I admire Conrad a lot for what he is doing even though I may not agree with him 100 per cent politically. The same can be said for Ken Livingstone. I am not sure that I am quite on the same page as him politically – I am too bourgeois – but I have absolute respect for him. I love Ken because he is a Londoner and because he is a fighter. And I like him because he keeps going even when he is pilloried by the press.
I campaigned for Ken back in 2012 and was very sad when he didn’t win. Boris may have funny hair and say funny things but what has he done for London? The bikes were started by Ken and whereas Ken was determined to make sure that new developments contained affordable housing, Boris has made it clear that he cares more for property developers than for people. Requirements to build affordable homes have been slashed or in some cases waived, at a time when the need for homes for London’s workers could not be greater.
Ken briefly slipped out of the limelight but has been brought back by Jeremy Corbyn to review defence policy. This has obviously ruffled quite a few feathers; like Corbyn, Ken is known for his anti nuclear stance. The right wing press has gone mental on this and are hysterically claiming that Ken – not Corbyn – is running Labour.
This article from the Telegraph is fairly typical.
I like the way Ken handles himself in the radio interview – with humour. Ken at his best is a very funny man. However, weirdly the bit of the book I enjoyed the most was his discussion of economics. Ken explained how if Corbyn is elected the government will print money and spend it on infrastructure. Since the 2008 crash, the Bank of England has created £375 billion under its Quantitative Easing programme and given it to the financial sector. Surely it would be much more sensible to spend it on something real? Projects Ken outlines include building 150,000 new homes, HS2, Crossrail 2 and a Liverpool to Leeds high speed rail link to revive the Northern economies. All sounds pretty sensible to me.

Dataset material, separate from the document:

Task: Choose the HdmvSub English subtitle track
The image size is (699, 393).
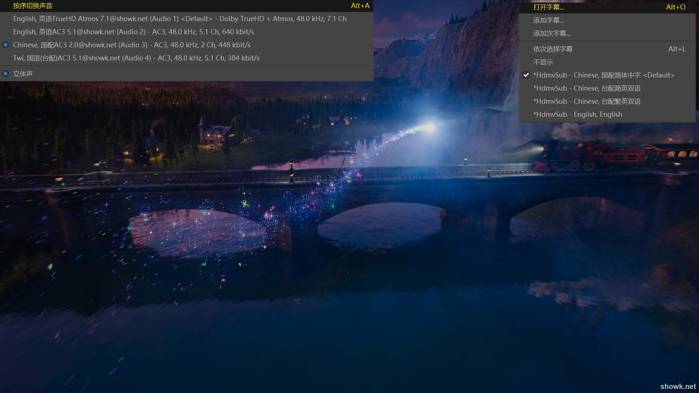Action: click(x=607, y=115)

I had a bit of a light bulb moment reading this as previously I had been very sceptical of ‘Corbynomics’, probably because of this article written by my neighbour Tony Yates.
He sees an independent Bank of England as a good thing, whereas Ken sees it as a very bad thing – the bank is no longer the servant of the people, but a servant of the financial services industry.
So where does Ken’s book leave me? It makes me more open to the idea that a more left wing government could help the country as a whole, yet I am still not convinced that Corbyn is the person to lead this government. I think it would take someone with absolute balls of steel to face off the City, the media, Google, the IMF and all the other companies and organizations who want to maintain the status quo. I think we do need an alternative to the society we have now, as what we have seems to be working for fewer and fewer people. I am glad I read this book as it has made me think and question my own instincts about where the Labour Party should be positioning itself.
My instincts are that a more moderate Labour party is more likely to win an election. Maybe I am wrong.